How to merge (fully join) SUBSETS from the same original data frame?

lostandfound8 · September 6, 2022, 4:06pm

Hey there RStudio-Community! I hope someone can help me out here:

1) Context

I am a student from Germany currently working on my master thesis in educational science and therefore working with PIAAC datasets from various countries using EdSurvey in R-Studio. (Also I would call myself a beginner in R.)

So far I used EdSurveys getData-function to convert the edSurvey.data.frames to regular data.frames, so I can use basic R-functions for data-manipulation. I then created various subsets from the same original data.frame in order to add new variables to these. The new variables are the same for each subset, but differentiate in their response category (LitLevel: 1, 2 or 3 - depending on the subset and LitLow, LitAve and LitHigh each coded binary 0/1). Each row has an ID called "seqid".
(see R-Script below for Details.)

2) Aim

Now I would like to merge these subsets (not data.frames!) again (using their ID "seqid").

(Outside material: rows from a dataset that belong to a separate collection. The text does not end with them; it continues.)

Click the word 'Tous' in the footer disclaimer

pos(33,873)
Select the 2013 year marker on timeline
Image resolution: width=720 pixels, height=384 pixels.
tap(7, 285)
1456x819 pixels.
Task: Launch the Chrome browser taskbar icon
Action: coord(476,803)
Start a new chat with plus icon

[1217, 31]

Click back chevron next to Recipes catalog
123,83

I specifically do not want new rows for each subset I manipulated (and therefore have double ID's with Variables that are 0/1 or NA, which would distort my subsequent regression analysis), but would like them to merge accordingly (all in one row, by their ID "seqid"). The latter is what I had mistakenly done the first time (see R-Script below).

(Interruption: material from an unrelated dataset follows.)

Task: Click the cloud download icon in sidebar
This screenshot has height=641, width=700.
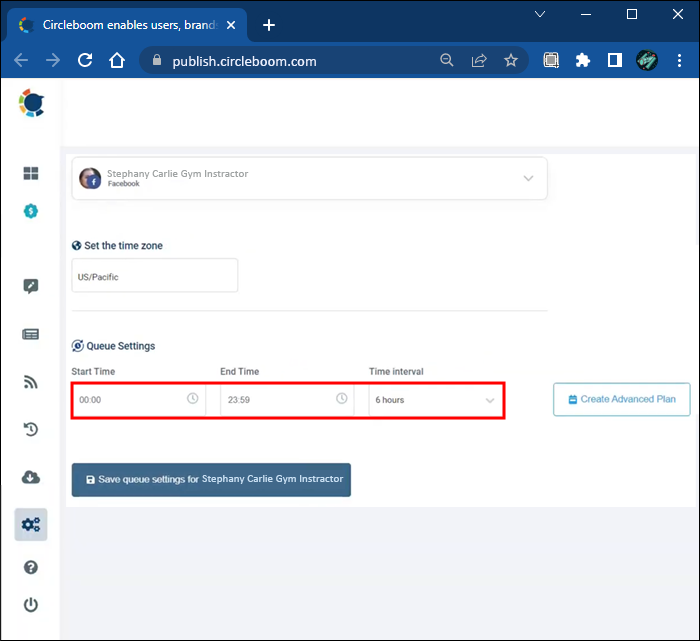Action: tap(31, 477)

3) Problem and attempted approaches

So far I have tried various functions (i.e. merge, dplyr/full_join, combine.subsets), yet always receive errors such as:

Error in `dplyr::full_join()`:
! `suffix` must be a character vector of length 2.
ℹ `suffix` is a `data.frame` object of length 124.

or

Error in `dplyr::full_join()`:
! Join columns must be present in data.
✖ Problem with `sdf_deuRaw$seqid`.
---
Backtrace:
 1. dplyr::full_join(...)
 2. dplyr:::full_join.data.frame(...)

or

Error in fix.by(by.x, x) :
   'by' must specify one or more columns as numbers, names, or logical values

or

Error in combine.subsets(sdf_deuRaw_LitLow, sdf_deuRaw_LitAve, sdf_deuRaw_LitHigh, :
   could not find function "combine.subsets"

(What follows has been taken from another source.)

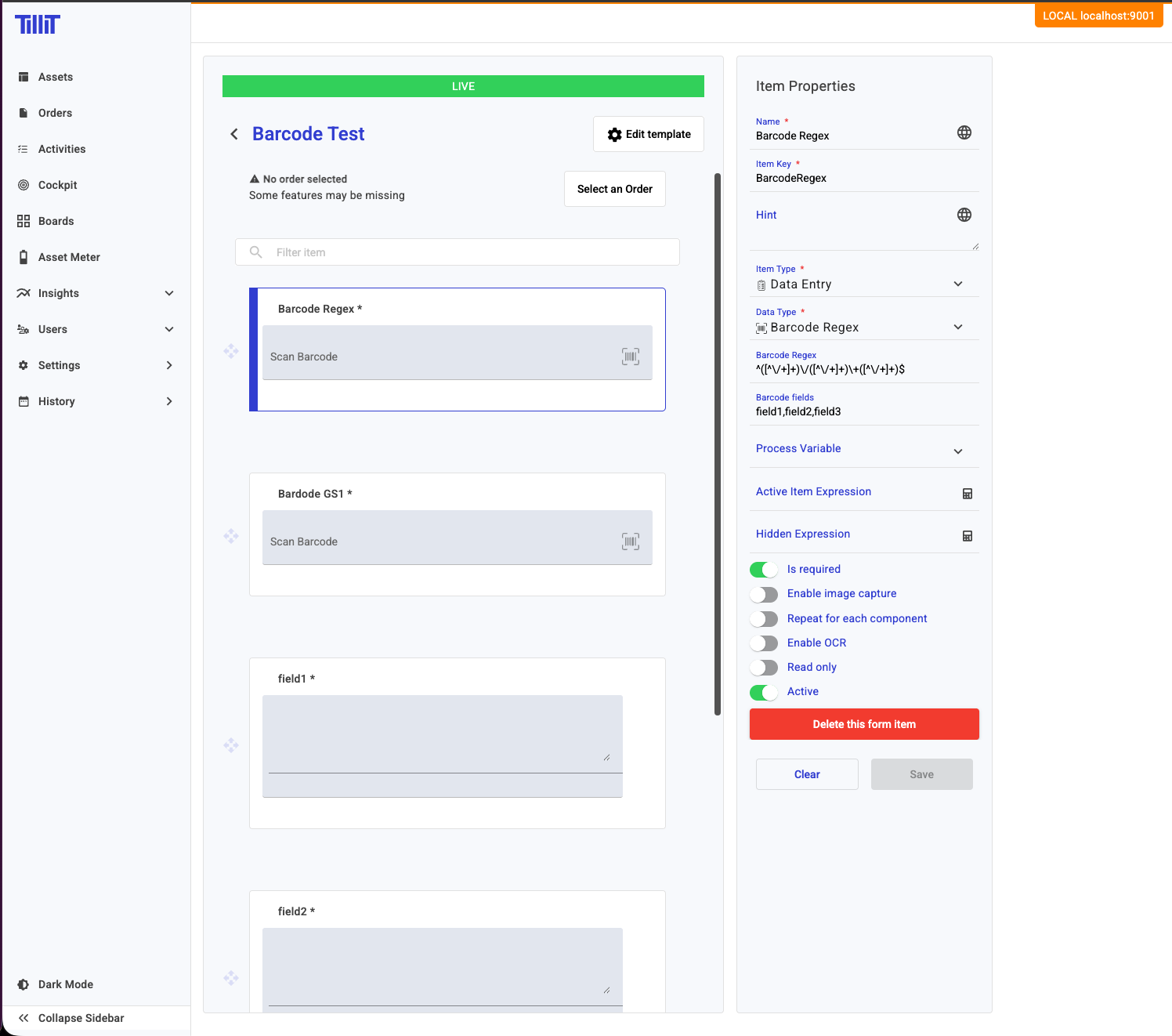Click the scan icon in Bardode GS1 field
The width and height of the screenshot is (1172, 1036).
pyautogui.click(x=631, y=542)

4) desired solution / question
Is there a way to fully join these subsets or is there an alternative to prepare the data.frames I would like to use for the regression analysis? I would like to do two binary logistic regressions, the first between LitLow and LitAve and the second between LitAve and LitHigh (see R-Script below for Details).

5) Additional Info
If required I can give more Info regarding my R-Script or answer questions about the thesis.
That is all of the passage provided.